Generate Bigrams Using Python List Comprehension and Zip
Company: PayPal
Role: Data Scientist
Category: Coding & Algorithms
Difficulty: Medium
Interview Round: Technical Screen
Quick Answer: This question evaluates proficiency in Python programming, particularly list comprehension, string tokenization, and sequence manipulation for generating consecutive word bigrams.
Constraints
- The input is a single string that may contain leading, trailing, or repeated whitespace.
- Words are maximal non-whitespace runs; splitting collapses any whitespace.
- A sentence with zero or one word returns an empty list.
- Each bigram is the two adjacent words joined by exactly one space.
Examples
Input: ("the quick brown fox",)
Expected Output: ["the quick", "quick brown", "brown fox"]

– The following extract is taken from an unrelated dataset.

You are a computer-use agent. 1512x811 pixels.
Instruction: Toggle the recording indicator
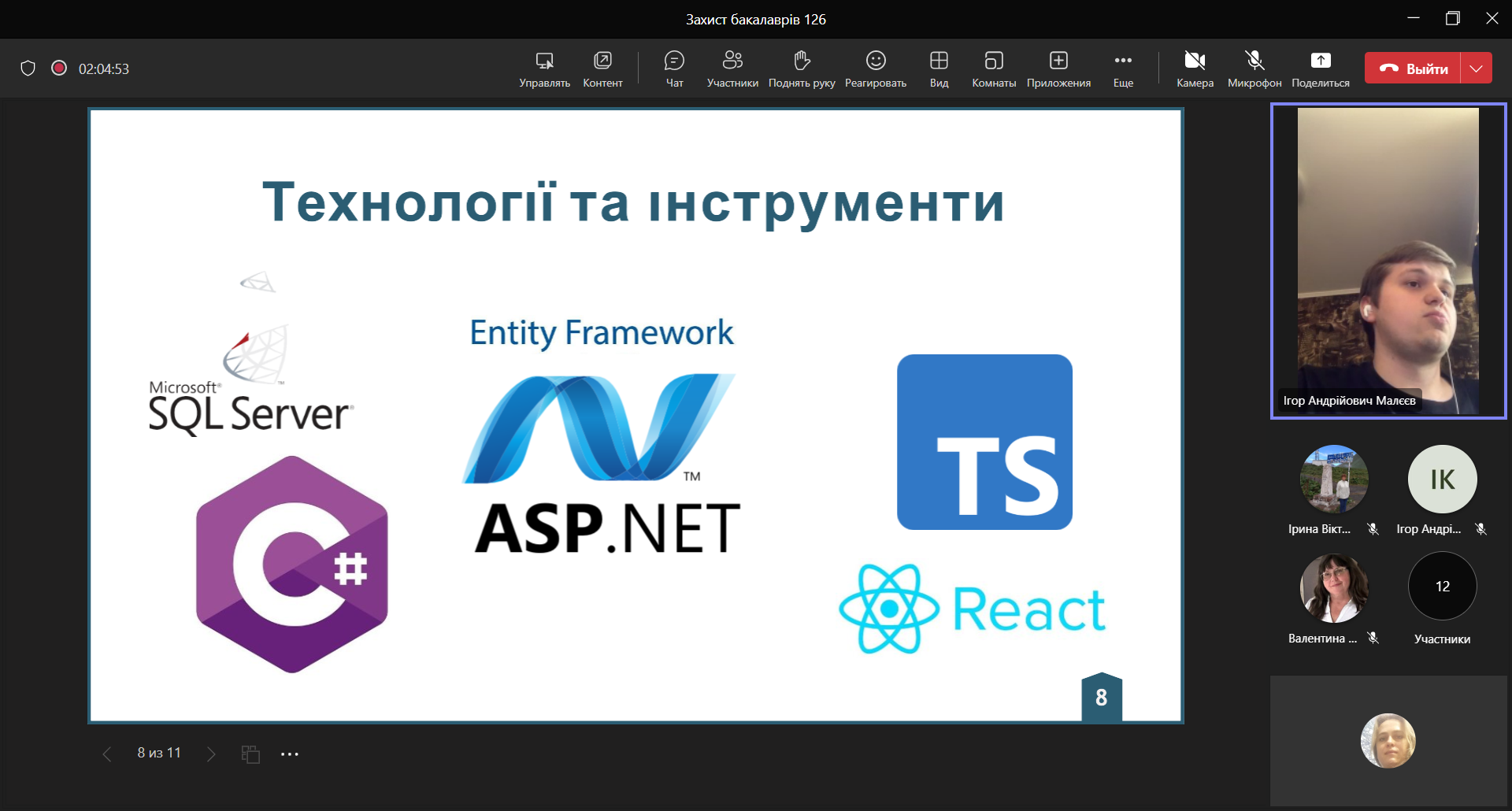point(59,69)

Explanation: Four words produce three consecutive bigrams.
Input: ("hello world",)
Expected Output: ["hello world"]
Explanation: Two words produce exactly one bigram.
Input: ("single",)
Expected Output: []
Explanation: A single word has no adjacent pair, so the result is empty.
Input: ("",)
Expected Output: []
Explanation: An empty string splits into zero words, yielding an empty list.
Input: (" spaced out words ",)
Expected Output: ["spaced out", "out words"]
Explanation: Leading/trailing and repeated whitespace are collapsed by split, leaving three words and two bigrams.
Input: ("a b c d e",)
Expected Output: ["a b", "b c", "c d", "d e"]
Explanation: Five words produce four consecutive bigrams.
Hints
- Split the sentence into a list of words first using whitespace splitting (which collapses repeated spaces).
- Pair each word with the one that follows it: index i with index i+1, for i from 0 to len(words)-2.
- The one-line idiom is [a + ' ' + b for a, b in zip(words[:-1], words[1:])] — zip naturally stops at the shorter sequence, so it produces exactly len(words)-1 pairs.